Text under study >>
• • • • •

🐍🔍 PyJess
Cython bindings and Python interface to Jess, a 3D template matching software.
🗺️ Overview
Jess is an algorithm for constraint-based structural template matching
proposed by Jonathan Barker et al.[1]. It can be used to identify
catalytic residues from a known template inside a protein structure. Jess
is an evolution of TESS, a geometric hashing algorithm developed by
Andrew Wallace et al.[2], removing some pre-computation and
structural requirements from the original algorithm. Jess was further
updated and maintained by Ioannis Riziotis
during his PhD in the Thornton group.
PyJess is a Python module that provides bindings to Jess using
Cython. It allows creating templates, querying them
with protein structures, and retrieving the hits using a Python API without
performing any external I/O.
🔧 Installing
PyJess is available for all modern Python versions (3.7+).
It can be installed directly from PyPI,
which hosts some pre-built x86-64 wheels for Linux, MacOS, and Windows,
as well as the code required to compile from source with Cython:
$ pip install pyjess
Check the install page
of the documentation for other ways to install PyJess on your machine.
💡 Example
Load templates to be used as references from different template files:
import glob
import pyjess
templates = []
for path in sorted(glob.iglob("vendor/jess/examples/template_*.qry")):
templates.append(Template.load(path, id=os.path.basename(path)))
Create a Jess
instance and use it to query a molecule (a PDB structure)
against the stored templates:
jess = Jess(templates)

• • • • •

Exercise tasks >>
1. Decide whether each statement below agrees with the PyJess page. Answer yes or no for each, and quote the deciding words from the page.
(a) Jess developed from the earlier TESS algorithm.
(b) PyJess can be used with Python 3.6.
(c) PyPI offers pre-built wheels for ARM processors.
2. Pick up the PyJess page after its last line of code, and write the next part of the example.

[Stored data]

• • • • •

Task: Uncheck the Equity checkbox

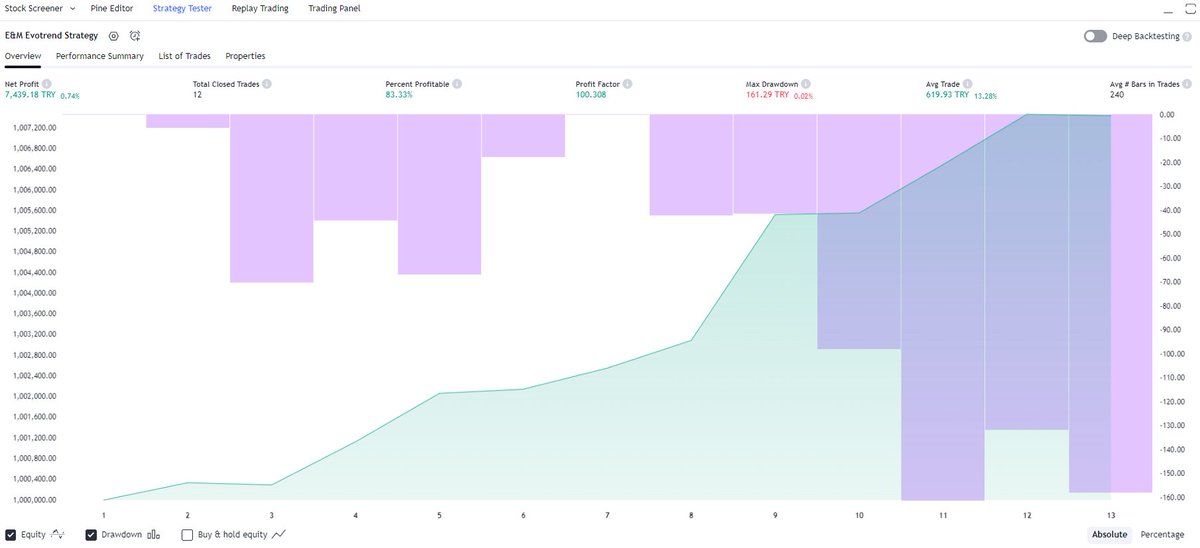Action: point(10,534)
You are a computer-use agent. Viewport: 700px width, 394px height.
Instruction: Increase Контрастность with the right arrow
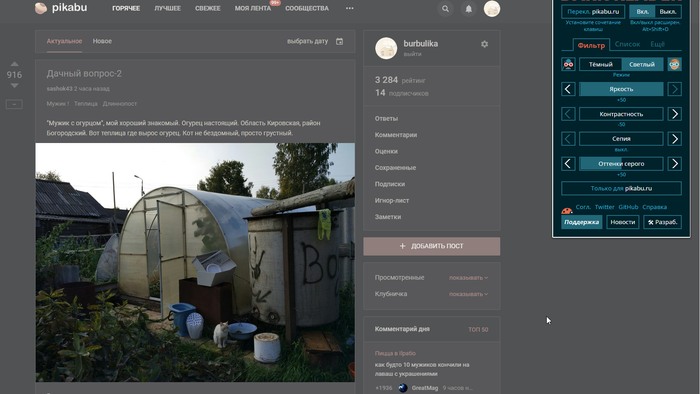pos(675,114)
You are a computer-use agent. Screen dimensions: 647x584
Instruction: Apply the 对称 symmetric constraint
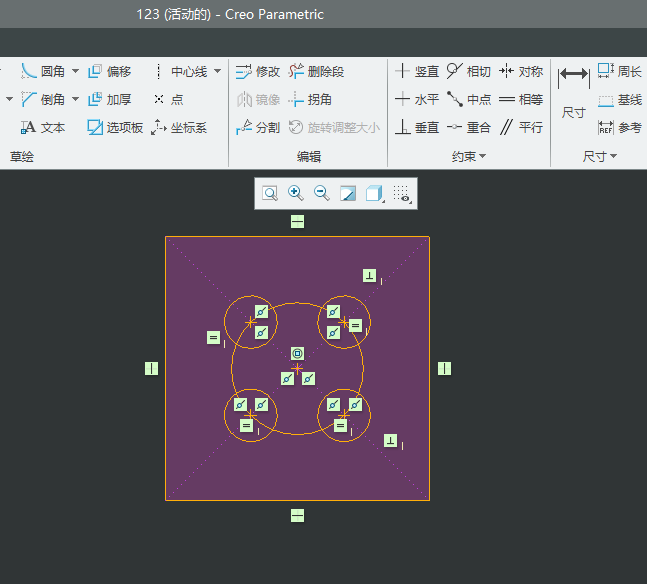pyautogui.click(x=521, y=71)
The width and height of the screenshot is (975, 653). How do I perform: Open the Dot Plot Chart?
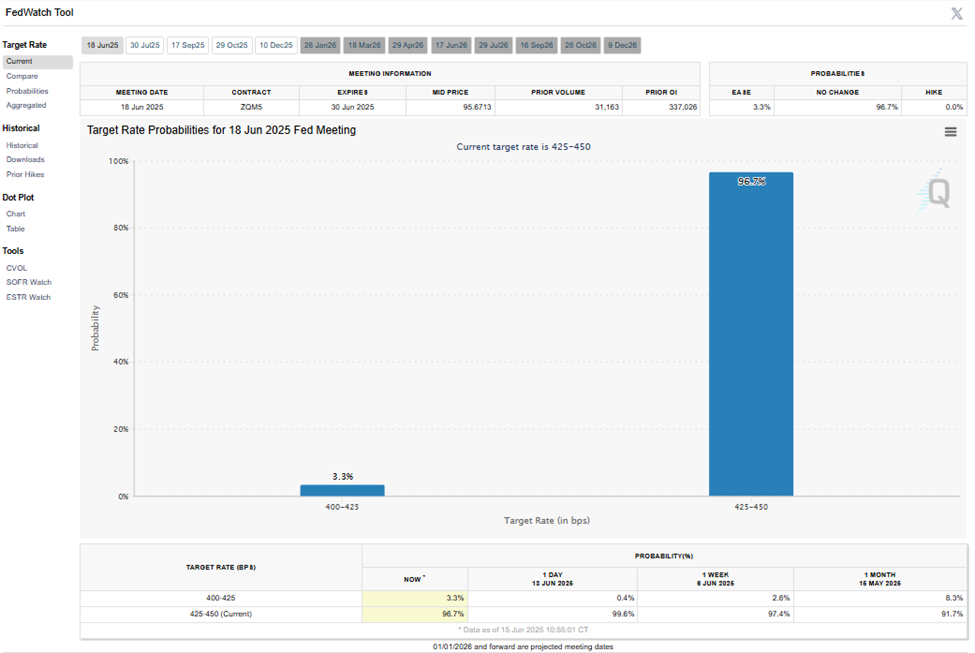click(15, 213)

• • • • •

Exercise responses >>
1.
(a) Yes: "Jess is an evolution of TESS"
(b) No: "PyJess is available for all modern Python versions (3.7+)"
(c) No: "which hosts some pre-built x86-64 wheels for Linux, MacOS, and Windows"

2.
mol = Molecule("vendor/jess/examples/test_pdbs/pdb1a0p.ent")
query = jess.query(mol, rmsd_threshold=2.0, distance_cutoff=3.0, max_dynamic_distance=3.0)
The hits are computed iteratively, and the different output statistics are
computed on-the-fly when requested:
for hit in query:
print(hit.molecule.id, hit.template.id, hit.rmsd, hit.log_evalue)
for atom in hit.atoms():
print(atom.name, atom.x, atom.y, atom.z)
🧶 Thread-safety
Once a Jess
instance has been created, the templates cannot be edited anymore,
making the Jess.query
method re-entrant. This allows querying several
molecules against the same templates in parallel using a thread pool:
molecules = []
for path in glob.glob("vendor/jess/examples/test_pdbs/*.ent"):
molecules.append(Molecule.load(path))
with multiprocessing.ThreadPool() as pool:
hits = pool.map(jess.query, molecules)
⚠️ Prior to PyJess v0.2.1
, the Jess code was running some thread-unsafe operations which have now been patched.
If running Jess in parallel, make sure to use v0.2.1
or later to use the code patched with re-entrant functions.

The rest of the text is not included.